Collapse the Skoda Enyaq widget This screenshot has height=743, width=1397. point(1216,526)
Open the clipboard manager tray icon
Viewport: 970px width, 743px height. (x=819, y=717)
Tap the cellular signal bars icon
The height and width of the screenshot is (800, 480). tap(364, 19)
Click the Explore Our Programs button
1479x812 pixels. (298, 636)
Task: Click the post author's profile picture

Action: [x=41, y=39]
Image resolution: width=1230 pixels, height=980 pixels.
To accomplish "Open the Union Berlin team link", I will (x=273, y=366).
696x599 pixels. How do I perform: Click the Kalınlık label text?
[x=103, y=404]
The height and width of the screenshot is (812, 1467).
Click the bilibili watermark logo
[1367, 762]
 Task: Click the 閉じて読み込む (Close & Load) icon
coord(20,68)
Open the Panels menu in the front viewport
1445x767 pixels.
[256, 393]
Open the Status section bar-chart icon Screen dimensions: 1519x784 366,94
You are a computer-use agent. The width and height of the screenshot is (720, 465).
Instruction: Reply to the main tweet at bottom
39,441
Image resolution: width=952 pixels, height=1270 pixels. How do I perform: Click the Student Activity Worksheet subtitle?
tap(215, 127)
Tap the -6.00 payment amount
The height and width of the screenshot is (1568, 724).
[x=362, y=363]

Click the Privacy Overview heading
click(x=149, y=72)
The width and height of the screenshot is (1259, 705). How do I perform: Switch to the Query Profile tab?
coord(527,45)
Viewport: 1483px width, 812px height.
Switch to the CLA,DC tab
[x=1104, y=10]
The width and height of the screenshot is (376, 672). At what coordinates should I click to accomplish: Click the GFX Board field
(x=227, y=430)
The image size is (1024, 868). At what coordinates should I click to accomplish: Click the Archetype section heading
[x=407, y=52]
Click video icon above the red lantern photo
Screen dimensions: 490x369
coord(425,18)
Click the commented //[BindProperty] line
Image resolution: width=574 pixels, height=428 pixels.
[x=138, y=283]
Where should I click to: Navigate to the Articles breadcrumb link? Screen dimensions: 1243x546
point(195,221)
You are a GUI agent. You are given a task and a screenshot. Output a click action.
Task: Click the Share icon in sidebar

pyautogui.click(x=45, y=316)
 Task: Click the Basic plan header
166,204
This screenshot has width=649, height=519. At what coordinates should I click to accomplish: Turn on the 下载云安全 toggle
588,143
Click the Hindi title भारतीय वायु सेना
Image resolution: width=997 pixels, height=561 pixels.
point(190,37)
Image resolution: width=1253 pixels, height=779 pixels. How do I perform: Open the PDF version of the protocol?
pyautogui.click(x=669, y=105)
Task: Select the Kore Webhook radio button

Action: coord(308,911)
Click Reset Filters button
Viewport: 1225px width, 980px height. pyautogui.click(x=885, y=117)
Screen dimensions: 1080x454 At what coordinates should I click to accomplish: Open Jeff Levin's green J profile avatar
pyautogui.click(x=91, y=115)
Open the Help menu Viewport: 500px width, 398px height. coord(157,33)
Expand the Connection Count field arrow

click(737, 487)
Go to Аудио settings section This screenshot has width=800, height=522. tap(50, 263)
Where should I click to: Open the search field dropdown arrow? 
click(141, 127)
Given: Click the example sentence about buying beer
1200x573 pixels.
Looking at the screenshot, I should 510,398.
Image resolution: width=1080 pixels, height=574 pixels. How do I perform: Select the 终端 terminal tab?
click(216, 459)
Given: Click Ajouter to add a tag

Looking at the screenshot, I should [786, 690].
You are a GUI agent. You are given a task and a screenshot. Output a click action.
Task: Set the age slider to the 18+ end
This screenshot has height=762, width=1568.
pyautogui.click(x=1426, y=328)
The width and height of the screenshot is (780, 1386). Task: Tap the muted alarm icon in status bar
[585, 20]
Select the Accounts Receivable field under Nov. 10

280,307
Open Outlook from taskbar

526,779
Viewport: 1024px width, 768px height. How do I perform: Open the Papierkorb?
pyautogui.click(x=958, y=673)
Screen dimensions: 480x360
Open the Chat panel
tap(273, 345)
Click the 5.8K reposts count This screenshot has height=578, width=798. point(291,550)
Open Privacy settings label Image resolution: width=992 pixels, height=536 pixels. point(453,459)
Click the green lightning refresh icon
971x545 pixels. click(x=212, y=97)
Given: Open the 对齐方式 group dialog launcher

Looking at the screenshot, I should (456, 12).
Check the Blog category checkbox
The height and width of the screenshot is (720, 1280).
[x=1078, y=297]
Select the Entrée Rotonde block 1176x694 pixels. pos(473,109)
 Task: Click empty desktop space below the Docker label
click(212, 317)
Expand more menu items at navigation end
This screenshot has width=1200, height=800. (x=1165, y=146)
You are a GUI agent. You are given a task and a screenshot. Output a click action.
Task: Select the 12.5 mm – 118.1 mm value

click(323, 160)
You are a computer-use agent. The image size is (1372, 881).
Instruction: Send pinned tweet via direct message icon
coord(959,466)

□ □ □ □ □ □ □

→ **Problem to work on**: Each line of the material that has the word "computer" belongs in the answer.

→ **Exercise answer**:
You are a computer-use agent. The width and height of the screenshot is (720, 465).
You are a computer-use agent. The image size is (1372, 881).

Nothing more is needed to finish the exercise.